▶ ACTIVITY
Reproduce exactly the lines from the top of the records below through the line holding "Task: Click the Enter".

Stored data:
= Beginning of Section =

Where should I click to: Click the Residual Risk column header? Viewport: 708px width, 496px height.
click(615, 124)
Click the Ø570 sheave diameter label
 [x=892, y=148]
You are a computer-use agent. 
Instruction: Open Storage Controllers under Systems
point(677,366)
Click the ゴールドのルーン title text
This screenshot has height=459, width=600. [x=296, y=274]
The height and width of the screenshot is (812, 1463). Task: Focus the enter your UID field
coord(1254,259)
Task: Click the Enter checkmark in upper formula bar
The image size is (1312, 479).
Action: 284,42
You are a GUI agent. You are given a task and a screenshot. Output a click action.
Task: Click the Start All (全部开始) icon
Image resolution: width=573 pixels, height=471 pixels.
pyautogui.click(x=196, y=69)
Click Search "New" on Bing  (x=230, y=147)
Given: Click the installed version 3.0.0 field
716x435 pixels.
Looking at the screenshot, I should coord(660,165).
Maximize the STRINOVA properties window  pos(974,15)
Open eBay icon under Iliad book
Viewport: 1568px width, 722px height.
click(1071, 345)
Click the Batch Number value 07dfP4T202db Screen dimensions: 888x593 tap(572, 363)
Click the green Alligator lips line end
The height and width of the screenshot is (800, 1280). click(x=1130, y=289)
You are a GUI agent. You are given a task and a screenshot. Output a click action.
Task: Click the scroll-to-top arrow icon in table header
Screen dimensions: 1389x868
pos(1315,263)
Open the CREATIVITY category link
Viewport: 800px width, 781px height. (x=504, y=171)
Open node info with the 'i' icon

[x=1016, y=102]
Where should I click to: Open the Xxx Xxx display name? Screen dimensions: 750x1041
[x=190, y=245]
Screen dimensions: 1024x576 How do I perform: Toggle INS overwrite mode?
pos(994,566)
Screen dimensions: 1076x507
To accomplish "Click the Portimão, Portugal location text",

= End of Section =

▶ SOLUTION TO THIS TASK
Where should I click to: Click the Residual Risk column header? Viewport: 708px width, 496px height.
click(615, 124)
Click the Ø570 sheave diameter label
 [x=892, y=148]
You are a computer-use agent. 
Instruction: Open Storage Controllers under Systems
point(677,366)
Click the ゴールドのルーン title text
This screenshot has height=459, width=600. [x=296, y=274]
The height and width of the screenshot is (812, 1463). Task: Focus the enter your UID field
coord(1254,259)
Task: Click the Enter checkmark in upper formula bar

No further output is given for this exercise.